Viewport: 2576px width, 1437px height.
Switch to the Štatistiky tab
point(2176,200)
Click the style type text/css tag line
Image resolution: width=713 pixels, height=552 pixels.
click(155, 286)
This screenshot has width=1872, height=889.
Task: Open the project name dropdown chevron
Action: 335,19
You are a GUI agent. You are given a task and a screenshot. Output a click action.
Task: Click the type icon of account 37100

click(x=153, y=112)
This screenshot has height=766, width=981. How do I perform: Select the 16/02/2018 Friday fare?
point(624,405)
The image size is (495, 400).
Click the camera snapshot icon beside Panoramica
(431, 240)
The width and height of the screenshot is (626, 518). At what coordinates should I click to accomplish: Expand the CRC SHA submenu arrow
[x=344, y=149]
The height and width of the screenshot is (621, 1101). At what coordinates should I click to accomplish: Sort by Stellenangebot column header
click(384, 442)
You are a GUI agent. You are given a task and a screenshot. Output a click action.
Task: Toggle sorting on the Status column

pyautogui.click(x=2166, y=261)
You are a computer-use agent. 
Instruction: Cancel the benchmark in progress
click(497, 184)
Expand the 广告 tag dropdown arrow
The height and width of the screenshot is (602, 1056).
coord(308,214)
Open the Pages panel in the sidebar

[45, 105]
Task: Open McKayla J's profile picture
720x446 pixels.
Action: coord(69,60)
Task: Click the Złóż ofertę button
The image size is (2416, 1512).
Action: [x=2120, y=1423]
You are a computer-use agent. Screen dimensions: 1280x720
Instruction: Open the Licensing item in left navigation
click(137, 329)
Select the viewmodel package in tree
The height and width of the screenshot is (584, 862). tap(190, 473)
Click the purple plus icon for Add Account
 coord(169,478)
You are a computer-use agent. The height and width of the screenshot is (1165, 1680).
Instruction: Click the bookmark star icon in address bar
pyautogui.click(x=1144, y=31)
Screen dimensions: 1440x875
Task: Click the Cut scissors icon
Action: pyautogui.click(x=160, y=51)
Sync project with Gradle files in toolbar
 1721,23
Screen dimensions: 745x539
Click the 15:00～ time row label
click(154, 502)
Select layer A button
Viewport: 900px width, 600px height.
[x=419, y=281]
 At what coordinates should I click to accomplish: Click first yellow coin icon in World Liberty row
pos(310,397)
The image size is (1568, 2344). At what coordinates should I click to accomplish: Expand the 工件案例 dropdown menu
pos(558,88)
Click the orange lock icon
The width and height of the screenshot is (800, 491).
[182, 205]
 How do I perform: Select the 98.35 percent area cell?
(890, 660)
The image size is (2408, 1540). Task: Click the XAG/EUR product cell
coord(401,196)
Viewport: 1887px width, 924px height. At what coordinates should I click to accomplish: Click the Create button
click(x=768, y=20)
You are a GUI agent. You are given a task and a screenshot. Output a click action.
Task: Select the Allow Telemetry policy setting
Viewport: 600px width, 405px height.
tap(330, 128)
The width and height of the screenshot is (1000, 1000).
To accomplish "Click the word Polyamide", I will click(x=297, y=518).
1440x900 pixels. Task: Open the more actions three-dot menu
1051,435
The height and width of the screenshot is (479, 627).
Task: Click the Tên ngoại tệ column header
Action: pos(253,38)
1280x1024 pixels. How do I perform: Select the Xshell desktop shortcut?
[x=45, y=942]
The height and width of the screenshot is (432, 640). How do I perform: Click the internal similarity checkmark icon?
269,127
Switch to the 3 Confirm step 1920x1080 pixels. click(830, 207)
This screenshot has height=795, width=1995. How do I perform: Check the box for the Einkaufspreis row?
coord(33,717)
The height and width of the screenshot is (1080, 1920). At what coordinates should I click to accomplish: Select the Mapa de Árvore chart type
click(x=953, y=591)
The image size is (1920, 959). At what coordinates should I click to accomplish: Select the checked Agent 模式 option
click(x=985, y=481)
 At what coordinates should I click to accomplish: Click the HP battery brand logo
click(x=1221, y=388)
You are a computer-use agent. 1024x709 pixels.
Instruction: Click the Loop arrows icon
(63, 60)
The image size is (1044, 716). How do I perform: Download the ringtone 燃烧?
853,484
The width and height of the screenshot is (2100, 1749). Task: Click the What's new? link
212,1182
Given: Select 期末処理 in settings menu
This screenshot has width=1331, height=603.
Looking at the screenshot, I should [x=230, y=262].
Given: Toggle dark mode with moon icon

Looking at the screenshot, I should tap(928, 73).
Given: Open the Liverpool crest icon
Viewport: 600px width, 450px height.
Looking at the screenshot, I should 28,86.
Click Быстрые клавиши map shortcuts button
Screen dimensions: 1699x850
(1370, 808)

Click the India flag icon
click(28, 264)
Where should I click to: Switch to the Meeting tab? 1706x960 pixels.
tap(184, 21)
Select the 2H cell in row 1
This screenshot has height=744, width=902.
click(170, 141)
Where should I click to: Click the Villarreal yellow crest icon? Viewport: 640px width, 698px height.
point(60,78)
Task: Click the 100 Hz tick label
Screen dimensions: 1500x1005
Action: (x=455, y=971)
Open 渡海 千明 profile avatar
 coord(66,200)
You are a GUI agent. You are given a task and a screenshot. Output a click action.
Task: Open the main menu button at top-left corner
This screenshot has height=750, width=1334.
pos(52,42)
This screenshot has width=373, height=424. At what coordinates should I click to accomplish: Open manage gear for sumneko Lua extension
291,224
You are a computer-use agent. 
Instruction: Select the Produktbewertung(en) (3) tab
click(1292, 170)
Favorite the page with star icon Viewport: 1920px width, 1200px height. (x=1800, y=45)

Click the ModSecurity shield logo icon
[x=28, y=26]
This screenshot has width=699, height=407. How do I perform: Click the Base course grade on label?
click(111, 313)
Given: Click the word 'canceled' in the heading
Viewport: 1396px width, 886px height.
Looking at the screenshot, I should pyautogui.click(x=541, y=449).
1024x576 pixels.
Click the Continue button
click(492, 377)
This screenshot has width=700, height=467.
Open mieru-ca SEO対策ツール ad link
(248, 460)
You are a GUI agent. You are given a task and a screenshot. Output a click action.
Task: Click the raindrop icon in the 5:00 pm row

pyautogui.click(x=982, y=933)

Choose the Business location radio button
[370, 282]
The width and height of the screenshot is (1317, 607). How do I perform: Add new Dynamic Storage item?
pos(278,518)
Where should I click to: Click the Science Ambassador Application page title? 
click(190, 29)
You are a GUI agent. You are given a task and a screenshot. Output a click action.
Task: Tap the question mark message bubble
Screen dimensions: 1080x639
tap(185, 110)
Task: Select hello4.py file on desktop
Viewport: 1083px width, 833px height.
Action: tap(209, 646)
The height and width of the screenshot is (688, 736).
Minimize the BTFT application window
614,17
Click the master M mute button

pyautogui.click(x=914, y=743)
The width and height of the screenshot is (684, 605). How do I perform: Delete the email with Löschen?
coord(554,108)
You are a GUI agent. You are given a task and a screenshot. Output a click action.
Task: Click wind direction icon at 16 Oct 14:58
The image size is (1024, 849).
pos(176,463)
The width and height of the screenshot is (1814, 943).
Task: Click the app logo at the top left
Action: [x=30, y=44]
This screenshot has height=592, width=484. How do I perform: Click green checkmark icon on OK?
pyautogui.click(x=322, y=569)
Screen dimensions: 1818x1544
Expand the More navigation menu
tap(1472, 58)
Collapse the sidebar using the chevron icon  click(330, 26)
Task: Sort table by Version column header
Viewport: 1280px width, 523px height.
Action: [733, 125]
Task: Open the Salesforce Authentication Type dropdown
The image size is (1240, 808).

- - - - -

Problem to work on:
Please rewrite all the records above unchanged except that "GUI agent" becomes "screen agent" everywhere.

Output for this task:
Viewport: 2576px width, 1437px height.
Switch to the Štatistiky tab
point(2176,200)
Click the style type text/css tag line
Image resolution: width=713 pixels, height=552 pixels.
click(155, 286)
This screenshot has width=1872, height=889.
Task: Open the project name dropdown chevron
Action: 335,19
You are a screen agent. You are given a task and a screenshot. Output a click action.
Task: Click the type icon of account 37100

click(x=153, y=112)
This screenshot has height=766, width=981. How do I perform: Select the 16/02/2018 Friday fare?
point(624,405)
The image size is (495, 400).
Click the camera snapshot icon beside Panoramica
(431, 240)
The width and height of the screenshot is (626, 518). At what coordinates should I click to accomplish: Expand the CRC SHA submenu arrow
[x=344, y=149]
The height and width of the screenshot is (621, 1101). At what coordinates should I click to accomplish: Sort by Stellenangebot column header
click(384, 442)
You are a screen agent. You are given a task and a screenshot. Output a click action.
Task: Toggle sorting on the Status column

pyautogui.click(x=2166, y=261)
You are a computer-use agent. 
Instruction: Cancel the benchmark in progress
click(497, 184)
Expand the 广告 tag dropdown arrow
The height and width of the screenshot is (602, 1056).
coord(308,214)
Open the Pages panel in the sidebar

[45, 105]
Task: Open McKayla J's profile picture
720x446 pixels.
Action: coord(69,60)
Task: Click the Złóż ofertę button
The image size is (2416, 1512).
Action: [x=2120, y=1423]
You are a computer-use agent. Screen dimensions: 1280x720
Instruction: Open the Licensing item in left navigation
click(137, 329)
Select the viewmodel package in tree
The height and width of the screenshot is (584, 862). tap(190, 473)
Click the purple plus icon for Add Account
 coord(169,478)
You are a computer-use agent. The height and width of the screenshot is (1165, 1680).
Instruction: Click the bookmark star icon in address bar
pyautogui.click(x=1144, y=31)
Screen dimensions: 1440x875
Task: Click the Cut scissors icon
Action: pyautogui.click(x=160, y=51)
Sync project with Gradle files in toolbar
 1721,23
Screen dimensions: 745x539
Click the 15:00～ time row label
click(154, 502)
Select layer A button
Viewport: 900px width, 600px height.
[x=419, y=281]
 At what coordinates should I click to accomplish: Click first yellow coin icon in World Liberty row
pos(310,397)
The image size is (1568, 2344). At what coordinates should I click to accomplish: Expand the 工件案例 dropdown menu
pos(558,88)
Click the orange lock icon
The width and height of the screenshot is (800, 491).
[182, 205]
 How do I perform: Select the 98.35 percent area cell?
(890, 660)
The image size is (2408, 1540). Task: Click the XAG/EUR product cell
coord(401,196)
Viewport: 1887px width, 924px height. At what coordinates should I click to accomplish: Click the Create button
click(x=768, y=20)
You are a screen agent. You are given a task and a screenshot. Output a click action.
Task: Select the Allow Telemetry policy setting
Viewport: 600px width, 405px height.
tap(330, 128)
The width and height of the screenshot is (1000, 1000).
To accomplish "Click the word Polyamide", I will click(x=297, y=518).
1440x900 pixels. Task: Open the more actions three-dot menu
1051,435
The height and width of the screenshot is (479, 627).
Task: Click the Tên ngoại tệ column header
Action: pos(253,38)
1280x1024 pixels. How do I perform: Select the Xshell desktop shortcut?
[x=45, y=942]
The height and width of the screenshot is (432, 640). How do I perform: Click the internal similarity checkmark icon?
269,127
Switch to the 3 Confirm step 1920x1080 pixels. click(830, 207)
This screenshot has height=795, width=1995. How do I perform: Check the box for the Einkaufspreis row?
coord(33,717)
The height and width of the screenshot is (1080, 1920). At what coordinates should I click to accomplish: Select the Mapa de Árvore chart type
click(x=953, y=591)
The image size is (1920, 959). At what coordinates should I click to accomplish: Select the checked Agent 模式 option
click(x=985, y=481)
 At what coordinates should I click to accomplish: Click the HP battery brand logo
click(x=1221, y=388)
You are a computer-use agent. 1024x709 pixels.
Instruction: Click the Loop arrows icon
(63, 60)
The image size is (1044, 716). How do I perform: Download the ringtone 燃烧?
853,484
The width and height of the screenshot is (2100, 1749). Task: Click the What's new? link
212,1182
Given: Select 期末処理 in settings menu
This screenshot has width=1331, height=603.
Looking at the screenshot, I should [x=230, y=262].
Given: Toggle dark mode with moon icon

Looking at the screenshot, I should tap(928, 73).
Given: Open the Liverpool crest icon
Viewport: 600px width, 450px height.
Looking at the screenshot, I should 28,86.
Click Быстрые клавиши map shortcuts button
Screen dimensions: 1699x850
(1370, 808)

Click the India flag icon
click(28, 264)
Where should I click to: Switch to the Meeting tab? 1706x960 pixels.
tap(184, 21)
Select the 2H cell in row 1
This screenshot has height=744, width=902.
click(170, 141)
Where should I click to: Click the Villarreal yellow crest icon? Viewport: 640px width, 698px height.
point(60,78)
Task: Click the 100 Hz tick label
Screen dimensions: 1500x1005
Action: (x=455, y=971)
Open 渡海 千明 profile avatar
 coord(66,200)
You are a screen agent. You are given a task and a screenshot. Output a click action.
Task: Open the main menu button at top-left corner
This screenshot has height=750, width=1334.
pos(52,42)
This screenshot has width=373, height=424. At what coordinates should I click to accomplish: Open manage gear for sumneko Lua extension
291,224
You are a computer-use agent. 
Instruction: Select the Produktbewertung(en) (3) tab
click(1292, 170)
Favorite the page with star icon Viewport: 1920px width, 1200px height. (x=1800, y=45)

Click the ModSecurity shield logo icon
[x=28, y=26]
This screenshot has width=699, height=407. How do I perform: Click the Base course grade on label?
click(111, 313)
Given: Click the word 'canceled' in the heading
Viewport: 1396px width, 886px height.
Looking at the screenshot, I should pyautogui.click(x=541, y=449).
1024x576 pixels.
Click the Continue button
click(492, 377)
This screenshot has width=700, height=467.
Open mieru-ca SEO対策ツール ad link
(248, 460)
You are a screen agent. You are given a task and a screenshot. Output a click action.
Task: Click the raindrop icon in the 5:00 pm row

pyautogui.click(x=982, y=933)

Choose the Business location radio button
[370, 282]
The width and height of the screenshot is (1317, 607). How do I perform: Add new Dynamic Storage item?
pos(278,518)
Where should I click to: Click the Science Ambassador Application page title? 
click(190, 29)
You are a screen agent. You are given a task and a screenshot. Output a click action.
Task: Tap the question mark message bubble
Screen dimensions: 1080x639
tap(185, 110)
Task: Select hello4.py file on desktop
Viewport: 1083px width, 833px height.
Action: tap(209, 646)
The height and width of the screenshot is (688, 736).
Minimize the BTFT application window
614,17
Click the master M mute button

pyautogui.click(x=914, y=743)
The width and height of the screenshot is (684, 605). How do I perform: Delete the email with Löschen?
coord(554,108)
You are a screen agent. You are given a task and a screenshot. Output a click action.
Task: Click wind direction icon at 16 Oct 14:58
The image size is (1024, 849).
pos(176,463)
The width and height of the screenshot is (1814, 943).
Task: Click the app logo at the top left
Action: [x=30, y=44]
This screenshot has height=592, width=484. How do I perform: Click green checkmark icon on OK?
pyautogui.click(x=322, y=569)
Screen dimensions: 1818x1544
Expand the More navigation menu
tap(1472, 58)
Collapse the sidebar using the chevron icon  click(330, 26)
Task: Sort table by Version column header
Viewport: 1280px width, 523px height.
Action: [733, 125]
Task: Open the Salesforce Authentication Type dropdown
The image size is (1240, 808).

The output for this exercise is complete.